In the postwar period, the region was one of the most backward areas in north central Italy, with a predominant agricultural sector and significant out-migration, especially from Trentino. In the second half of the twentieth century, however, after undergoing a transition to a tertiary-based economy, the region reached unprecedented levels of well-being, ranking high in Italy for income per capita. (35) MTAA accompanied this transformation by financing industrial and commercial activities and tourist infrastructures, as well as farmers and agricultural cooperatives (see Fig. 2). Although MTAA had an agricultural credit section that issued loans to the agricultural sector, its activities were mainly devoted to the financing of small and medium-sized industrial firms, which are the focus of this essay. Because SMEs were defined as those with no more than 500 employees and an invested capital amounting to no more than 1.5 billion lire, all industrial businesses operating in the region were in practice potential applicants, except for the artisanal firms--which were excluded until the 1980s--and a handful of large establishments owned by extra-regional companies.

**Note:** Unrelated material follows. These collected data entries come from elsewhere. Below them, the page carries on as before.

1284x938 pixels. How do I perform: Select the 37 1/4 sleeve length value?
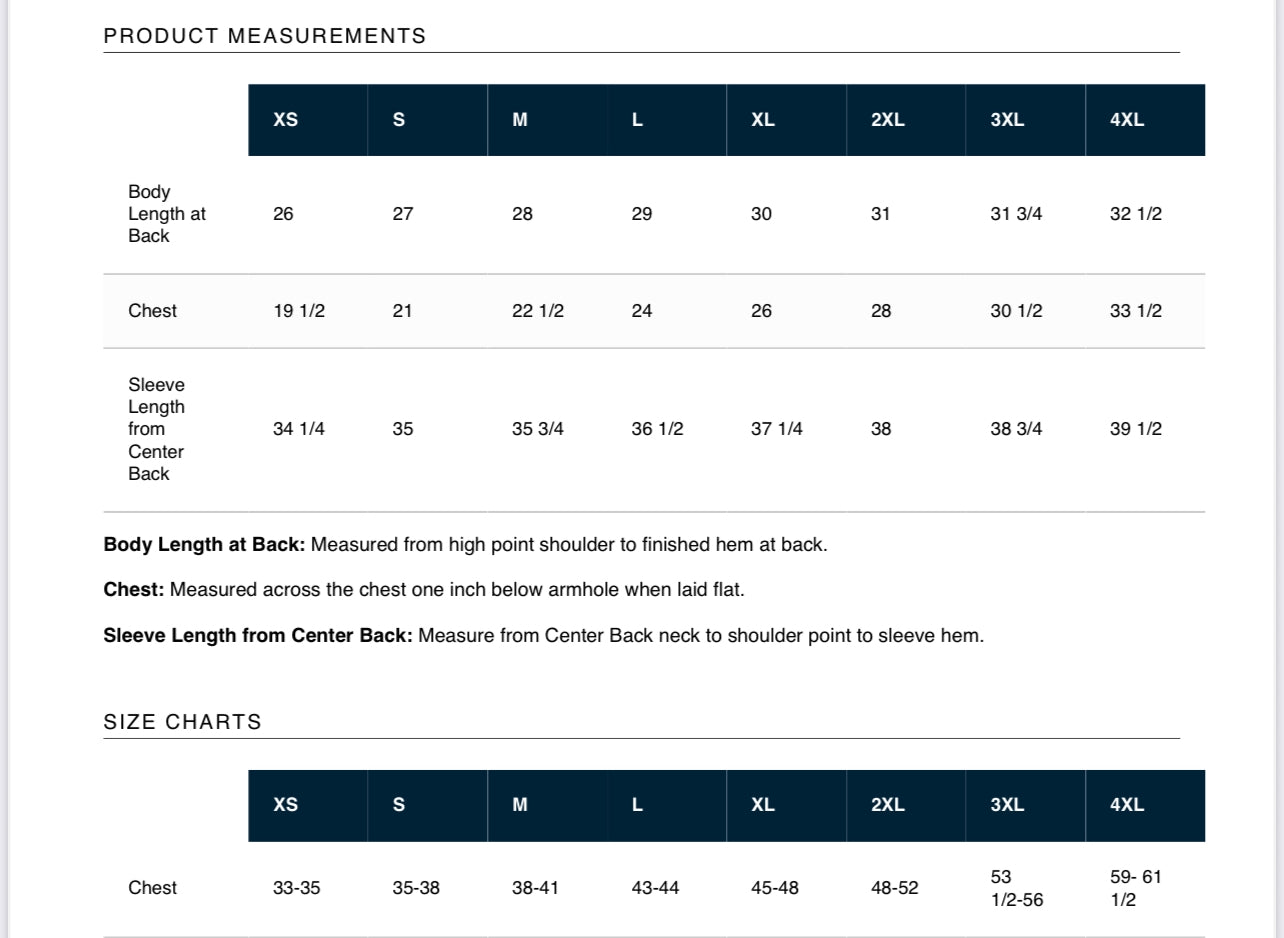point(777,429)
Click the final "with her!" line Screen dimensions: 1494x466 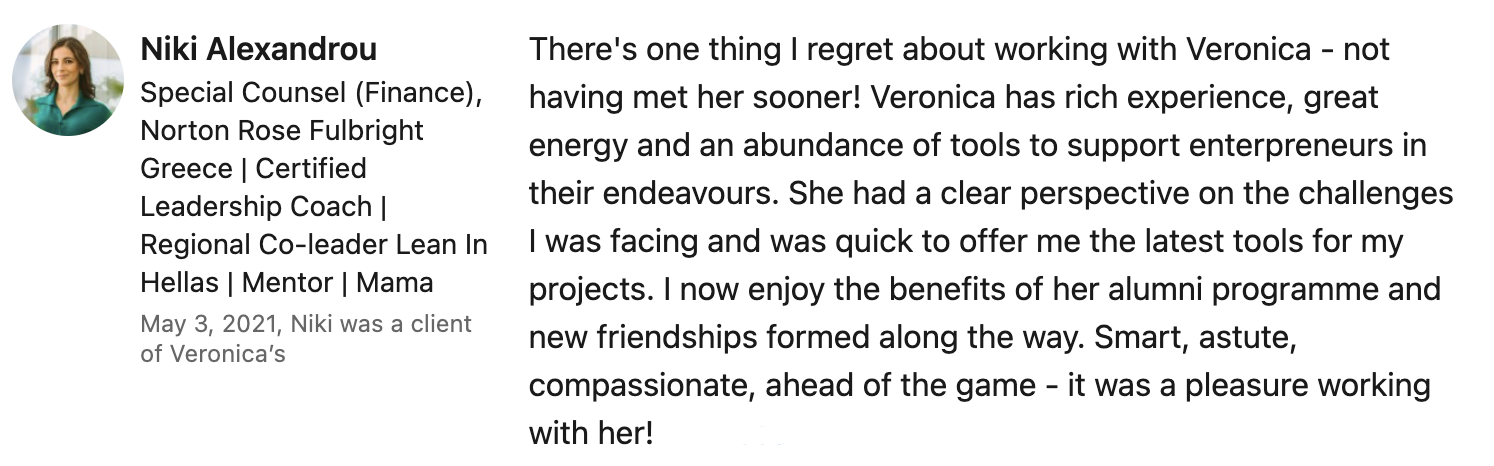coord(591,434)
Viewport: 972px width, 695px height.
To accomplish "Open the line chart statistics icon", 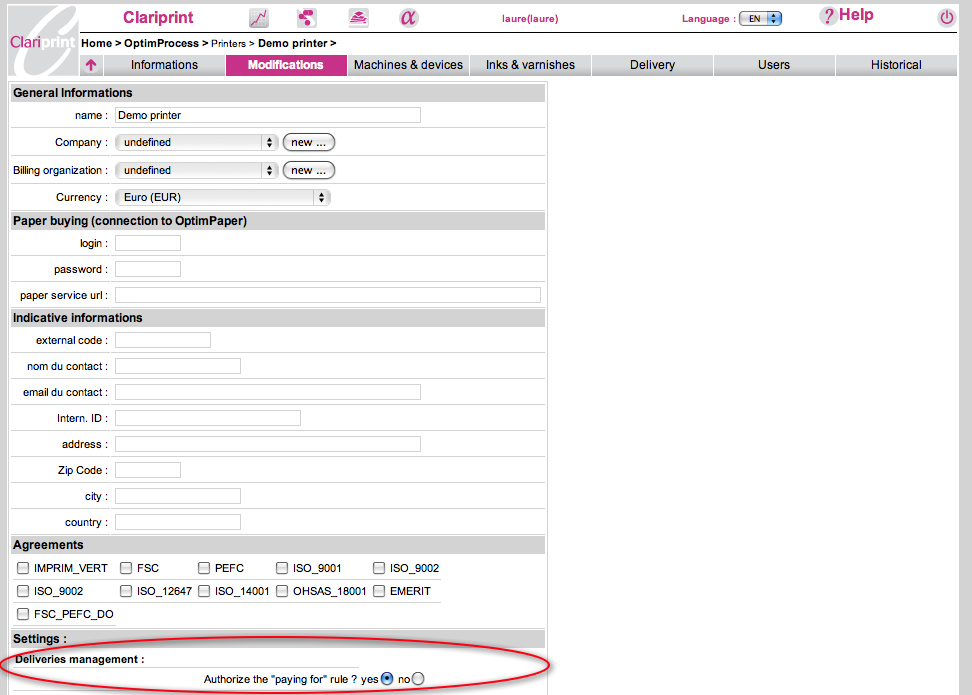I will (259, 18).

The short-term financial needs of local businesses were satisfied by an array of local non-profit intermediaries which made up an extremely fragmented banking system. The only local intermediaries of significant size were two savings banks--the Cassa di risparmio di Trento e Rovereto and the Cassa di risparmio della provincia di Bolzano--each operating in a single province with around thirty branches in total, and the Banca di Trento e Bolzano, the only joint stock bank active in the entire region with a network of branches in the major centers. The savings banks, traditionally less involved in industrial finance, dated back to the mid-nineteenth century, whereas the Banca di Trento e Bolzano, which was inclined to take relatively higher risks, had been created in the 1930s and was controlled by a financial arm of the Catholic Church. The other local intermediaries comprised a small private bank and many credit cooperatives, which represented a distinctive feature of the regional banking system. These were three popular banks operating with a handful of branches in the province of Bolzano, and more than two hundred rural banks--named Casse rurali in Trentino and Raiffeisenkassen in South Tyrol--that were mostly single-branch agencies serving the smaller villages. Overall, the local banking system satisfied the ordinary financial needs of local firms by applying rudimentary screening techniques based on the gathering of soft information and relationship lending. Long-term loans were also provided through rolled-over overdrafts, but industrial lending remained inadequate. Given the high level of liquidity of local banks, resulting from the particularly high saving propensity of the population and the low propensity to invest, there was no problem of scarce resources. In fact, around 70 percent of all deposits were held by savings banks and rural banks, but the loan/deposit ratio was rather low, hovering around 50 percent. (36)

[FIGURE 2 OMITTED]

The economic and institutional context influenced the configuration of the MTAA stockholders, which comprised the Treasury, the regional government, and the three major local banks. While the regional government was the dominant stockholder along with the Treasury, the few banking participants held a minority stake. This balance was reflected in the composition of the twelve-member board of directors, where the president and five members represented the Treasury, the deputy president, two members the regional government, and three members the bank participants. The local stockholders played a crucial role both in the provision of resources and in the issuing of loans. Since MTAA was not allowed to collect savings among the public or to have branch offices, the possible sources of financing, apart from its own capital, were the means provided by Mediocredito Centrale, bond issues, and credit openings by the participants. Thus, the fact that the bank stockholders were deeply rooted in the local community had far-reaching implications for the operation of MTAA, which had to rely heavily on the other banks' branches for the placement of bonds with the general public and, to some extent, for the collection of loan applications. Extensive cooperation was also established with the popular banks and the rural banks. Thus, local resources--as well as those provided by Mediocredito Centrale--were mobilized for local needs (see Fig. 3). MTAA became an interface between national and local authorities, other local banks, and local firms, and it developed substantial skills in the financing of small firms and in the granting of subsidized credit. Inclusion in a regional network--actually composed of two quite distinct provincial networks--facilitated the exploitation of several information channels, although social and political embeddedness in the local community also had drawbacks for the MTAA's operation.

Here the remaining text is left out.